What is the withdrawl time frame that you have to eat a goat that has been on medicated feed? We have a wether that we are thinking about selling to a friend for meat. He is a year and a half old and has been on medicated grain.


----------



## goatgirlzCA (Mar 9, 2011)

I think anything with a withdrawal time states it on the tag - at least medications do. What kind of feed is it? Does it have the deccox (sp?) or something else in it?


----------



## toth boer goats (Jul 20, 2008)

I agree.. it may say on the tag...what are you using?


----------



## Rogersfarm (Jan 24, 2010)

Evans medicated goat feed from the local feed store. Medicated for Coccidosis. Never had a problem with it here, but we have always used that grain in our mix. Don't know if it is necessary or not.
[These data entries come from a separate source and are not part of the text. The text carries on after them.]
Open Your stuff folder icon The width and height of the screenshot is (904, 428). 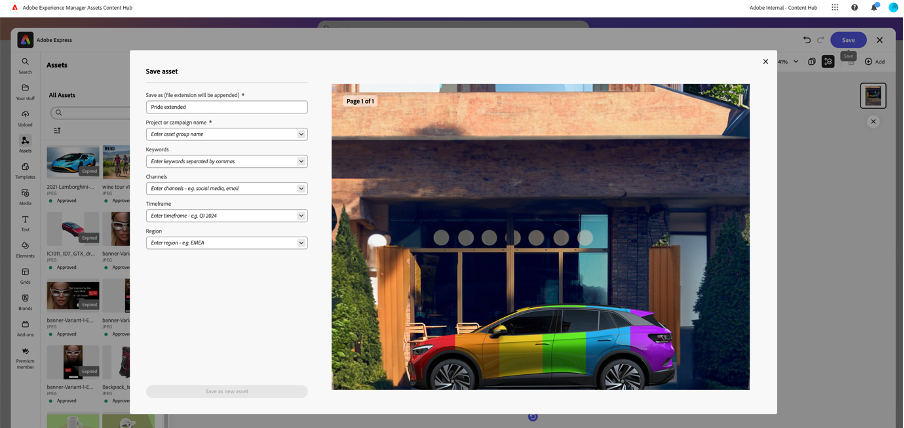25,88
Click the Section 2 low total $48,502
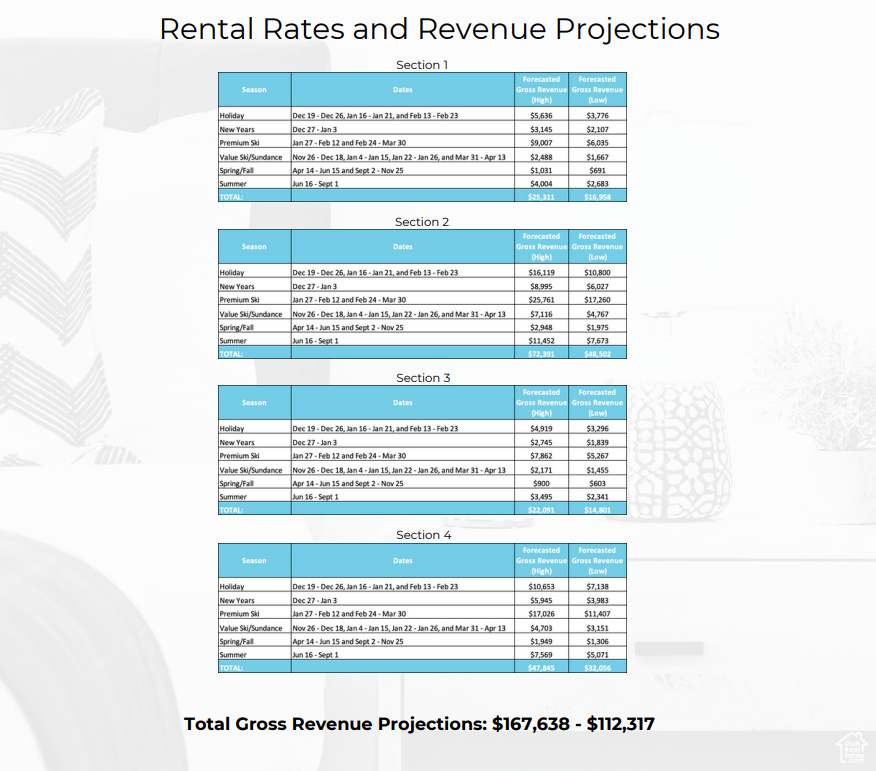The width and height of the screenshot is (876, 771). pos(597,354)
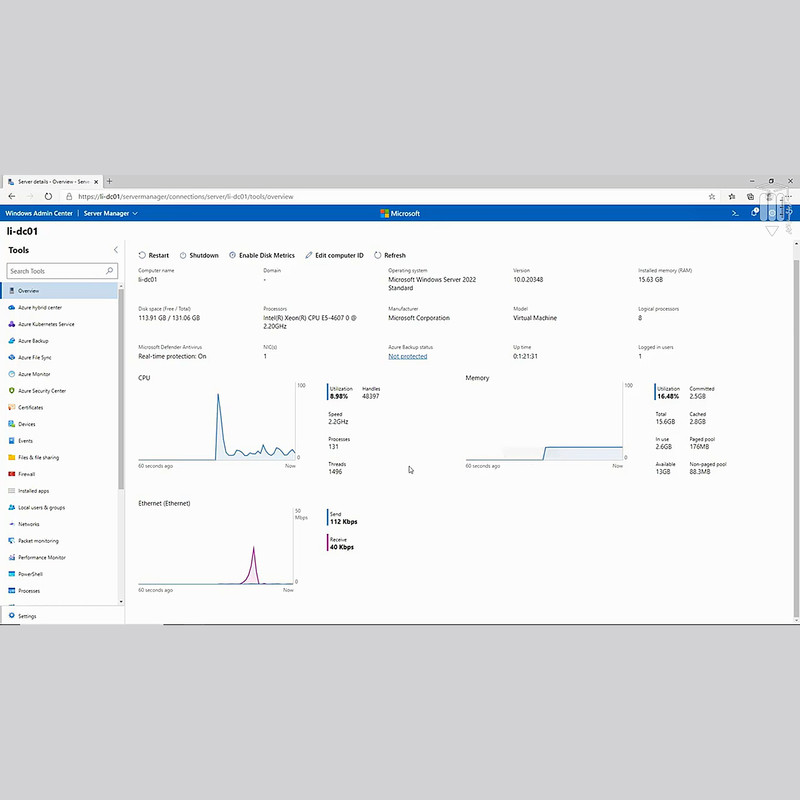Open the notifications bell in the header
This screenshot has width=800, height=800.
pyautogui.click(x=754, y=213)
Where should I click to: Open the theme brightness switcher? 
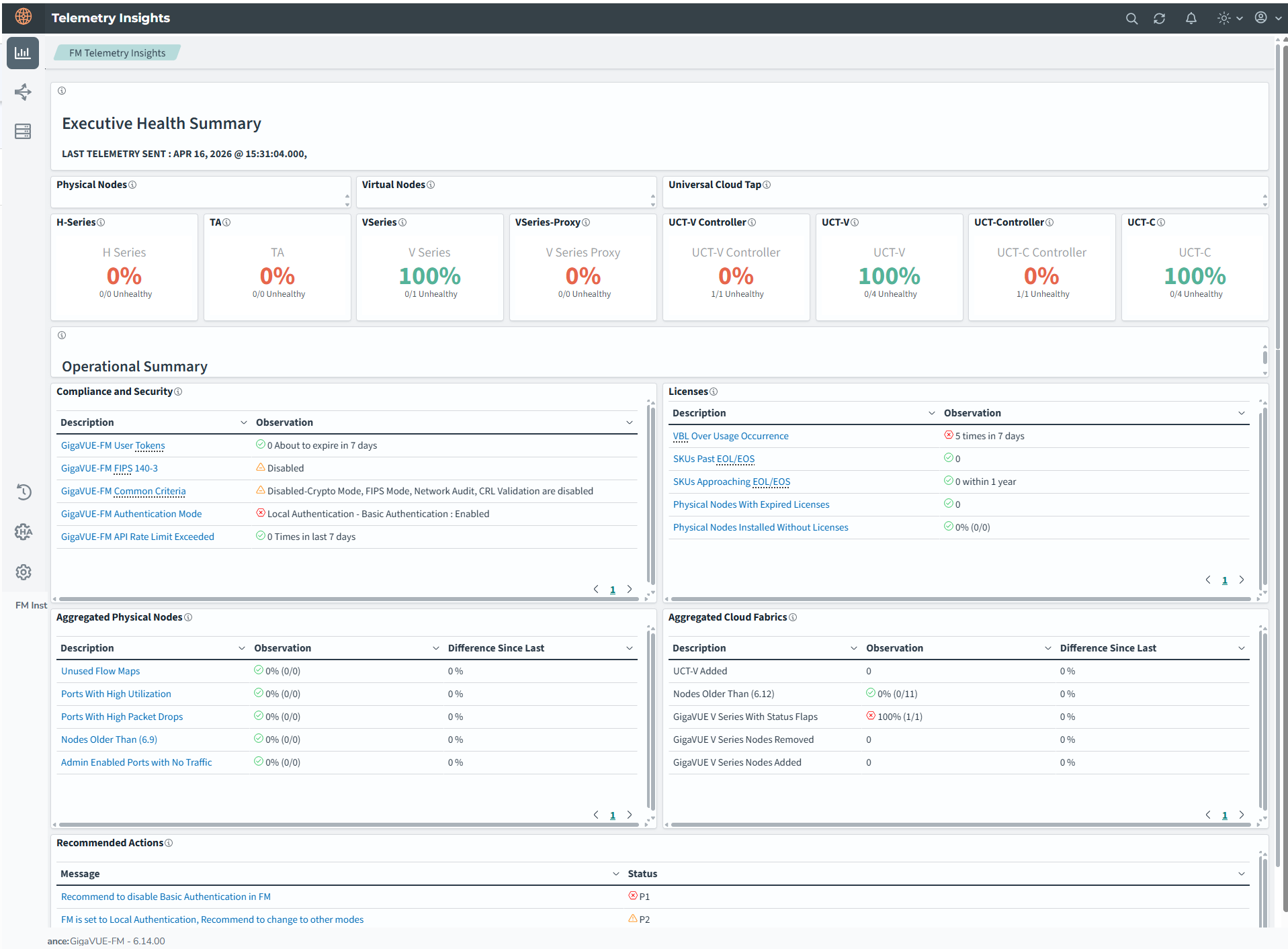1230,19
But the goats seem to look better (thicker, happier) when they are on it.


----------



## liz (Oct 5, 2007)

If the medication in the feed is Deccox or "Decoquinate" or Rumensin "Monensin"....there is no meat withdrawal time.


----------



## toth boer goats (Jul 20, 2008)

> If the medication in the feed is Deccox or "Decoquinate" or Rumensin "Monensin"....there is no meat withdrawal time.


 I agree... :thumb:


----------